Patients over age 18 with an acute moderate or severe neurological deficit suggestive of an ischemic event were eligible for the study. Treatment was started within six hours of symptom onset. Those with evidence of parenchymal hemorrhage and hemorrhagic transformation on CT imaging, or with major signs of developing infarction, were excluded from the study.

Higher mortality

Patients received ancrod or placebo as a continuous 72-hour intravenous infusion, followed by daily single infusions lasting approximately one hour for two days, to reach and maintain a target fibrinogen concentration of 1.2-2.1 µmol/L.

Ancrod was given at initial infusion rates of 1.00, 0.75, and 0.50 IU/kg, per six hours, based on pretreatment fibrinogen concentrations of >13.2 µmol/L, 10.3-13.2 µmol/L, or <10.3 µmol/L, respectively.

Patients were not allowed to receive antiplatelet agents, oral anticoagulants, thrombolytics, heparin, or other drugs that might affect the fibrinolytic system.

Functional success at three months was the study's primary outcome, which was defined as survival to follow-up with a Barthel index score of 95 to 100, or at least equal to prestroke value. Secondary outcomes included the modified Scandinavian Stroke Scale, the modified Rankin Scale, death rates at three and 12 months, and CT infarct-volume at day seven.

At three-month follow-up, functional outcomes in the ancrod and placebo groups were the same. The authors report that 42% of patients in both groups had a Barthel index score >95 or had returned to prestroke values. However, neurological recovery was worse in the placebo group.

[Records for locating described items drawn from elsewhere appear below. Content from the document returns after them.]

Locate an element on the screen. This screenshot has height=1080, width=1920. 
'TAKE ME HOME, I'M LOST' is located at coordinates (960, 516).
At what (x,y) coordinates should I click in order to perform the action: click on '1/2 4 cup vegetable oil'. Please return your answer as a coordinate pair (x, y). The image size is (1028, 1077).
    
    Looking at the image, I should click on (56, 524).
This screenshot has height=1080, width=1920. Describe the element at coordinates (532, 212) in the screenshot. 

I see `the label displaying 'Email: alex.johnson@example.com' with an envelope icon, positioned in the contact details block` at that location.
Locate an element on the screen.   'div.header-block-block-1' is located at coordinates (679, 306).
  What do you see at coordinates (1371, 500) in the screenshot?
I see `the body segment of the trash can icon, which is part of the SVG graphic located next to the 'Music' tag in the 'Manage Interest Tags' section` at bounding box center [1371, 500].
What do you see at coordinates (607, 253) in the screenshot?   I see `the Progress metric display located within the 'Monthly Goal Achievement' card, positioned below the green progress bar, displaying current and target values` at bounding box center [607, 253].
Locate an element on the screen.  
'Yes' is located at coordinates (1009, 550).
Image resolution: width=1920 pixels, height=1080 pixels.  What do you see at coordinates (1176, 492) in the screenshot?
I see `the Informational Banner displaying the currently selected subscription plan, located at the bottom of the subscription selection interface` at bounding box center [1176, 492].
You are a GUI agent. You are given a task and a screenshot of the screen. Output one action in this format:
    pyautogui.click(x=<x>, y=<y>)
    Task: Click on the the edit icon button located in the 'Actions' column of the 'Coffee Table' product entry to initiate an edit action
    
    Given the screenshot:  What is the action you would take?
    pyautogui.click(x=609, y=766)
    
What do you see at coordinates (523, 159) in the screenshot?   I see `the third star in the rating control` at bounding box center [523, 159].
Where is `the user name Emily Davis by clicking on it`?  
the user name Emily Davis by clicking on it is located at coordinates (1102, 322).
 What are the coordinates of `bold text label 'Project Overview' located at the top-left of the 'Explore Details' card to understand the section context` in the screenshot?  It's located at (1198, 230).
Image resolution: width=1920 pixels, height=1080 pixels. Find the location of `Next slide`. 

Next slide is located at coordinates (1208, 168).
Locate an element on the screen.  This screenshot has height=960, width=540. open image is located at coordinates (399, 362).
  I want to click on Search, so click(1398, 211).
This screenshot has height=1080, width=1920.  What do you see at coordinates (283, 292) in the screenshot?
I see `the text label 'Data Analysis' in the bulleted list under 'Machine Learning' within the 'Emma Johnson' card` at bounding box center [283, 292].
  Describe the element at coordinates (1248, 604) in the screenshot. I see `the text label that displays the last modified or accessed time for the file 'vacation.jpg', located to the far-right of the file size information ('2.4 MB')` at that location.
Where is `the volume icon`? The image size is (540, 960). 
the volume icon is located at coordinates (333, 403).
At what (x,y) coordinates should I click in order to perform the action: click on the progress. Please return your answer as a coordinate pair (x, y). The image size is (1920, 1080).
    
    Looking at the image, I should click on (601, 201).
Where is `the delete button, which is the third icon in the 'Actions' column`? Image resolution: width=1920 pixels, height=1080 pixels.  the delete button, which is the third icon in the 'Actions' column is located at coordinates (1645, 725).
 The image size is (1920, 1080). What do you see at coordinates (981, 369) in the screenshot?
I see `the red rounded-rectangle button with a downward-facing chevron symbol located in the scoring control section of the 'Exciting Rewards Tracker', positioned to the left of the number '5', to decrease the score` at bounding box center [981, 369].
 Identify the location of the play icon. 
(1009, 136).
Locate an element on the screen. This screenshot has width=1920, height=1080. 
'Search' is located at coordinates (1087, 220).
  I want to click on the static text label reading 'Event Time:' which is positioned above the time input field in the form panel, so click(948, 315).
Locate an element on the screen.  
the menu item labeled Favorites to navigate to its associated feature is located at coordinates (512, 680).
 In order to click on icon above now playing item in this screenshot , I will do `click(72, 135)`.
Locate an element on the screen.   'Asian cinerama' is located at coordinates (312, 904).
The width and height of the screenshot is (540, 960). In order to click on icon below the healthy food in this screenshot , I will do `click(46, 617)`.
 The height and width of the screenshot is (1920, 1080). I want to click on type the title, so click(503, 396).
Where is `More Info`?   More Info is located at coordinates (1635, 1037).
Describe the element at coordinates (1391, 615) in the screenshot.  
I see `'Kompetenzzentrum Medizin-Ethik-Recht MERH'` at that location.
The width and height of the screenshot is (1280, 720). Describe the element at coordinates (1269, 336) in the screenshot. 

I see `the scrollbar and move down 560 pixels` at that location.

At 20%, 90-day mortality was worse in the ancrod group than in the placebo group (14%). However, the authors report that 12-month mortality did not differ significantly between the two groups.

Timing (still) matters

Symptomatic and asymptomatic ICH at day 28 occurred in 13% of patients in the ancrod group and 4% in the placebo group. However, neurological recovery was worse in the placebo group.

"Symptomatic intracranial hemorrhage occurred significantly more often in patients given ancrod, compared with those given placebo, and mainly arose within seven days. Asymptomatic intracranial hemorrhage also occurred more often in the ancrod group than the placebo group," the authors write.

However, the authors note that despite the discouraging differences in death and intracranial hemorrhage rates between the two groups, the overall death rate in ESTAT was lower than in the control groups of earlier controlled trials, including the Neurological Disorders and Stroke (NINDS) tPA trial, which reported a death rate of 21% among controls, and STAT's 23% death rate.

In an accompanying editorial, Dr Markku Kaste (Helsinki University Central Hospital, Finland), notes that "although the study was unsuccessful, it delivers an important message: that time from onset of symptoms to treatment matters, and in ESTAT it was too long."

Accentuate the negative

As an addendum to the study, the authors note that it is just as important to report negative results as it is positive results. They cite the struggle they had to publish the ESTAT trial results, the preliminary findings of which were originally reported in 2001 at the World Federation of Neurology Congress in London.

After this conference, they write, the pharmaceutical company that supported the trial (Knoll AG) was sold. Thereafter, the data from the study were not fully available to the investigators, making further analysis difficult.

According to the authors, "only with the support of many dedicated investigators and after careful reassessment of the material finally provided" were they able to prepare the current report.

"This situation illustrates the understandable, but often regrettable divergences between sponsor and investigators' interest, leading to scientific losses and unethical waste of patients' and investigators' efforts. The bias towards easier publication of successful trials, sometimes at too early a stage, is another important issue to consider: the publication of this report is therefore an important recognition of the scientific and medical value of all clinical trials," they write.